2.2 PCR扩增兼TA克隆/测序鉴定引物特异性

使用TA克隆技术手段对古井实际样本做了特异性引物验证并挑选阳性克隆，并对阳性克隆进行单菌落测序，测序结果如表2、表3所示。结果显示，对LA215个克隆进行测序，克隆序列均为目标序列，有效序列的成功率为100%；对LA314个克隆进行测序，克隆序列均为目标序列，有效序列的成功率也是100%。

2.3 利用乳杆菌纯菌株进一步验证引物特异性

以LA2、LA3这两对物种特异性引物分别对上述6株乳酸杆菌纯菌基因组(样本顺序依次为A，B，C，D，E，F)进行PCR扩增实验，结果如图2，两对引物均只从P1样本(L.acetotolerans)中扩增出来目的条带，说明引物的特异性较好。

表2 引物LA2 TA克隆Blast结果Table 2 Primer LA2 TA cloning blast results

表3 引物LA3 TA克隆Blast结果Table 3 Primer LA3 TA clone Blast results

图2 L.a菌特异性引物LA2(A)和LA3(B)对6株乳酸杆菌纯菌基因组的PCR扩增实验Fig.2 PCR amplification using L.a-specific primer LA2 (A) orLA3 (B) and genomic DNA of 6 pure Lactobacillus strains注：M-DL2000 DNA marker (2 000, 1 000, 750,500,250和100 bp)，图3同。

2.4 使用2对特异性引物对窖泥和酒醅中L.acetotolerans进行检测

PCR扩增结果(图3)显示，在相同的扩增条件下(其中PCR热循环数为37)，普通窖泥的条带较优质窖泥更清晰明亮，普通酒醅的条带较优质酒醅更清晰明亮，酒醅条带较窖泥更清晰明亮，与理论预期一致。

A-窖泥样品LA3；B-窖泥样品LA2；C-酒醅样品LA3；D-酒醅样品LA2图3 两对引物的普通PCR扩增结果Fig.3 PCR results of two pairs of primers注：A、B代表老窖池，C代表新窖池;N代表窖泥样，P代表酒醅样本。

结果为酒醅中该菌含量明显多于窖泥，普通酒醅中该菌含量明显多于优质酒醅，普通窖泥中该菌含量明显多于优质窖泥。
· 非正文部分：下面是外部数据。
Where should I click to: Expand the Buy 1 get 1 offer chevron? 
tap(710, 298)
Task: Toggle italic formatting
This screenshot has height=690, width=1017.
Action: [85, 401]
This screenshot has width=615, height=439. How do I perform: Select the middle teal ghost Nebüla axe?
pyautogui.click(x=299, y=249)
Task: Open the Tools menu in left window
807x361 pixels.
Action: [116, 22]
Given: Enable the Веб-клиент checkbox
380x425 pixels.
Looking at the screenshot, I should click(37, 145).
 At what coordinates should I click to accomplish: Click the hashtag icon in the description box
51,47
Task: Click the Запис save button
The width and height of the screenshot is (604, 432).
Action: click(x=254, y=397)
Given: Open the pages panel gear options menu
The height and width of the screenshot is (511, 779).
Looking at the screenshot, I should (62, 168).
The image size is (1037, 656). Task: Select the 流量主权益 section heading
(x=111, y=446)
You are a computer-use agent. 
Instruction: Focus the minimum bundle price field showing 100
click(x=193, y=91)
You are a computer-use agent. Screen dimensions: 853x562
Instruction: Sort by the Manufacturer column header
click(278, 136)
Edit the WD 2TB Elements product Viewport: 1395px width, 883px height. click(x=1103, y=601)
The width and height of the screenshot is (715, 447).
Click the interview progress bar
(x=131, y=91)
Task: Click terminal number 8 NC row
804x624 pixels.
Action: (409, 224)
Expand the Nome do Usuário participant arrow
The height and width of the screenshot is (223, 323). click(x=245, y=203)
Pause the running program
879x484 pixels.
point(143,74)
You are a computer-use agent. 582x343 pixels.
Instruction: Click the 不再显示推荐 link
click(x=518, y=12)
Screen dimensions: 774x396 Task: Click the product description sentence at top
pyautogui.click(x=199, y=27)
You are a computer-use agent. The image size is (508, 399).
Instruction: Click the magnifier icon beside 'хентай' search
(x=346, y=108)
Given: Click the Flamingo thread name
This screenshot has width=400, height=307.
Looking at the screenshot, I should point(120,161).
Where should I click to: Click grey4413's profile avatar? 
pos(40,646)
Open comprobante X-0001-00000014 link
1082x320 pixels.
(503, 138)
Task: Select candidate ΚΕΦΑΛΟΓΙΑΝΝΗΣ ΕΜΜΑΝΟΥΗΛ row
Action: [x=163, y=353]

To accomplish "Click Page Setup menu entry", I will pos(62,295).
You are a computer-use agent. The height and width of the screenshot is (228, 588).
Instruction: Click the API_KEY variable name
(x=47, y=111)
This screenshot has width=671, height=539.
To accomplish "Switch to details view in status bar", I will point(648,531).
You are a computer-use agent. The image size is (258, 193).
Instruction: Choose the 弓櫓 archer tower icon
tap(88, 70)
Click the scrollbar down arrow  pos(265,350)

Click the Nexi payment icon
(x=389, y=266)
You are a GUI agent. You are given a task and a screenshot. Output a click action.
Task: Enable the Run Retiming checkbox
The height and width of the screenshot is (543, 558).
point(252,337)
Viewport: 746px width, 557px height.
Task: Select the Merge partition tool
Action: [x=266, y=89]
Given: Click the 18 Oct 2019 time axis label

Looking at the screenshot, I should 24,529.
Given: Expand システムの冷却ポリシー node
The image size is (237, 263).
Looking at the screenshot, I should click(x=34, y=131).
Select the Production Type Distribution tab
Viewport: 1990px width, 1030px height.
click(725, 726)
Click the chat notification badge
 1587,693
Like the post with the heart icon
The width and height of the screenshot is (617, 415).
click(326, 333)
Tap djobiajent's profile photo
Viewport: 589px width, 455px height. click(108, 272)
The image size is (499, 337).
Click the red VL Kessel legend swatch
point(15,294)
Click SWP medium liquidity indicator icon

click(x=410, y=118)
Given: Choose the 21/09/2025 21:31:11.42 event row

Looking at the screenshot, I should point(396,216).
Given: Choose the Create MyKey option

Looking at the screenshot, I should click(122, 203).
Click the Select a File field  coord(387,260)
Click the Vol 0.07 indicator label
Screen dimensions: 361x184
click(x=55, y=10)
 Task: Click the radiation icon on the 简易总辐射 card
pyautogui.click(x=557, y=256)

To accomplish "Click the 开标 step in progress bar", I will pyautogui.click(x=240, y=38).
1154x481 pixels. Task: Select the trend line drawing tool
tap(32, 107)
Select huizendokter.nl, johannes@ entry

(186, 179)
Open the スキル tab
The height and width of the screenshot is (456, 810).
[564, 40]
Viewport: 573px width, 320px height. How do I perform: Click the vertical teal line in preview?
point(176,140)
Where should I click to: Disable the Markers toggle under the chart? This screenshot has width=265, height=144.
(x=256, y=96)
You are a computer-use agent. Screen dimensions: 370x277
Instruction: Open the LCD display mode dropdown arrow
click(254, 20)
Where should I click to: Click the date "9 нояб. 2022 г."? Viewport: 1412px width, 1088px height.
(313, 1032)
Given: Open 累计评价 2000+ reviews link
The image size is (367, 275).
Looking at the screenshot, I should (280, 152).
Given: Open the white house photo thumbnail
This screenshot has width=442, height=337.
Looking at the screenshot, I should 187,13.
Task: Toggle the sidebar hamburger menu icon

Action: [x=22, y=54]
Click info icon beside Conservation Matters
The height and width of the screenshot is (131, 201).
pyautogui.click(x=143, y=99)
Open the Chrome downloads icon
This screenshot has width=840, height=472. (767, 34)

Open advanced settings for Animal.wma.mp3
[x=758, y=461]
在循环数较小的前提下，使用普通PCR可以对样本中的L.acetotolerans含量进行半定量。

2.5 利用QPCR定量比较样本中L.acetotolerans含量的相对多寡

作为两对引物在古井发酵样本质量评估中的初步应用，将古井贡酒12个窖泥样本和12个酒醅样本进行QPCR实验，以此来对窖泥和酒醅样本中L.acetotolerans的含量进行检测，结果如图4所示。熔解曲线(未提供)均为比较集中接近的单峰，说明这两对引物特异性符合QPCR的定量要求。两对引物的定量结果总体趋势一致，即酒醅中L.acetotolerans的相对含量明显高于窖泥，尤其是远高于老窖泥。

图4 利用两对引物和QPCR测定12个窖泥样本和12个酒醅样本中菌的(相对)含量Fig.4 QPCR quantification results of L. acetotoleransin 12 pitmud and 12 Zaopei samples

3 讨论

目前，窖泥的质量评估主要根据其色泽、气味、手感以及质地等感官特征为判别的重要指标[23]，如优质老窖窖泥质感细腻，气味浓郁芳香，老化窖泥则较为干燥，容易板结成块，无芳香气味[24]。理化指标和菌群指标都可以用来衡量窖泥、醩醅等发酵样本的质量特征，以避免使用感官特征对窖泥进行实时评估与检测所对应的局限性。目前可以检测菌群特征的技术非常多，比如PCR-SSCP法可对窖泥微生物群落结构进行分析[25]。通过检测单一菌种来辅助判断发酵样本的质量好坏也是一种重要的方法，比如徐岩等设计了特异性引物可以对发酵食品中耐酸乳杆菌进行定性定量[26]，但是其设计的引物与本研究设计的引物在序列内容和在L.acetotolerans基因组中的位置均不同。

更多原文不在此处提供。